### PROBLEM REQUIREMENTS
Repeat only the stretch of lines below that runs from the line with "The height and width of the screenshot is (931, 430)." through the line with "Task: Expand the Chrome tab search chevron", unaltered.
[THE DATA — start]
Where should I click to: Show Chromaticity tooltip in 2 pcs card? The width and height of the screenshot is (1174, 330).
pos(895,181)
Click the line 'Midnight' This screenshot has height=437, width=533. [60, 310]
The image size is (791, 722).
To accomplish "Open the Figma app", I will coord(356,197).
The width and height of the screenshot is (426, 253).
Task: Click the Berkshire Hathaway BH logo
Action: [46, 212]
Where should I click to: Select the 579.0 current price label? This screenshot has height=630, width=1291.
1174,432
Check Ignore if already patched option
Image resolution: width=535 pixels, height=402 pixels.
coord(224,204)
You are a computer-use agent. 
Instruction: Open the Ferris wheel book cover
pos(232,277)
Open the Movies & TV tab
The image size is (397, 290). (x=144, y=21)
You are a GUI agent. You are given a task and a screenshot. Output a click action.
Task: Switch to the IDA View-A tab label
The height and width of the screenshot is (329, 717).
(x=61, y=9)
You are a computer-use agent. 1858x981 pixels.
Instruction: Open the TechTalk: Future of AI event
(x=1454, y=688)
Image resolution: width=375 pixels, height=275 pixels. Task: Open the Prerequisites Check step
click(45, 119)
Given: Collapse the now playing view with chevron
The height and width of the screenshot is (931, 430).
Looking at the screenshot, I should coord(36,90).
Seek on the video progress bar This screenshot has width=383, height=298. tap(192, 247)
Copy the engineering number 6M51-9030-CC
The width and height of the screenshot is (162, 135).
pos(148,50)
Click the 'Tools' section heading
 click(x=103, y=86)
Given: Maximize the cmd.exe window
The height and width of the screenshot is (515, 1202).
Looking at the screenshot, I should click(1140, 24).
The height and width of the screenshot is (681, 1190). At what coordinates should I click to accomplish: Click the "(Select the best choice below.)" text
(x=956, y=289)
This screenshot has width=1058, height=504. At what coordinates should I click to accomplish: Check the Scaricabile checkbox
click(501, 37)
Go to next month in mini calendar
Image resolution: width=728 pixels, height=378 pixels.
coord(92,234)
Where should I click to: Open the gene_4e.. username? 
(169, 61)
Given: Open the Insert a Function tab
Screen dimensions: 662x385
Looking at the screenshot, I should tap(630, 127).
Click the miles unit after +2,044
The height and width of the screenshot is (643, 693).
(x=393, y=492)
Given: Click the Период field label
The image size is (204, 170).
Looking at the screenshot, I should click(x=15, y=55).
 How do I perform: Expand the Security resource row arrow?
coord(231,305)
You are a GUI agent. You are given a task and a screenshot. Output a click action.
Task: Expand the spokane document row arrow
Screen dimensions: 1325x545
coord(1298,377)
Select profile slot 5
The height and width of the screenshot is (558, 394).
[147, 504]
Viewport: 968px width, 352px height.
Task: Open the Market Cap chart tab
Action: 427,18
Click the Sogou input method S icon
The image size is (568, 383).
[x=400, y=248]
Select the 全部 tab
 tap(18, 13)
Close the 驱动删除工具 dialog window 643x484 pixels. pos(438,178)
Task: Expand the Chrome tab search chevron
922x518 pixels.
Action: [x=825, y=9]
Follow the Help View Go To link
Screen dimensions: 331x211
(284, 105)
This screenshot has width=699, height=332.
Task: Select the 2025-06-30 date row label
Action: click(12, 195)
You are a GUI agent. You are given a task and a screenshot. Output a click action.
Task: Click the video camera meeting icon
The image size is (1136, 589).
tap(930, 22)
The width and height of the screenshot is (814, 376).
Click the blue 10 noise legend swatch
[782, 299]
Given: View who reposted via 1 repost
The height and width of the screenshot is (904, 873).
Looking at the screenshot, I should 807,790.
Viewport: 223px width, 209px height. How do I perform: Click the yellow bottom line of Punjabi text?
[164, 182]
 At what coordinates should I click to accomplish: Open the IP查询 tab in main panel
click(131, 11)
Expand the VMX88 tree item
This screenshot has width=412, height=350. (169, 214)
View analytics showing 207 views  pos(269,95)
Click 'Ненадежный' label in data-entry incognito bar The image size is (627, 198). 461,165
[THE DATA — finish]
### SOLVED PROBLEM
The height and width of the screenshot is (931, 430).
Looking at the screenshot, I should coord(36,90).
Seek on the video progress bar This screenshot has width=383, height=298. tap(192, 247)
Copy the engineering number 6M51-9030-CC
The width and height of the screenshot is (162, 135).
pos(148,50)
Click the 'Tools' section heading
 click(x=103, y=86)
Given: Maximize the cmd.exe window
The height and width of the screenshot is (515, 1202).
Looking at the screenshot, I should click(1140, 24).
The height and width of the screenshot is (681, 1190). At what coordinates should I click to accomplish: Click the "(Select the best choice below.)" text
(x=956, y=289)
This screenshot has width=1058, height=504. At what coordinates should I click to accomplish: Check the Scaricabile checkbox
click(501, 37)
Go to next month in mini calendar
Image resolution: width=728 pixels, height=378 pixels.
coord(92,234)
Where should I click to: Open the gene_4e.. username? 
(169, 61)
Given: Open the Insert a Function tab
Screen dimensions: 662x385
Looking at the screenshot, I should tap(630, 127).
Click the miles unit after +2,044
The height and width of the screenshot is (643, 693).
(x=393, y=492)
Given: Click the Период field label
The image size is (204, 170).
Looking at the screenshot, I should click(x=15, y=55).
 How do I perform: Expand the Security resource row arrow?
coord(231,305)
You are a GUI agent. You are given a task and a screenshot. Output a click action.
Task: Expand the spokane document row arrow
Screen dimensions: 1325x545
coord(1298,377)
Select profile slot 5
The height and width of the screenshot is (558, 394).
[147, 504]
Viewport: 968px width, 352px height.
Task: Open the Market Cap chart tab
Action: 427,18
Click the Sogou input method S icon
The image size is (568, 383).
[x=400, y=248]
Select the 全部 tab
 tap(18, 13)
Close the 驱动删除工具 dialog window 643x484 pixels. pos(438,178)
Task: Expand the Chrome tab search chevron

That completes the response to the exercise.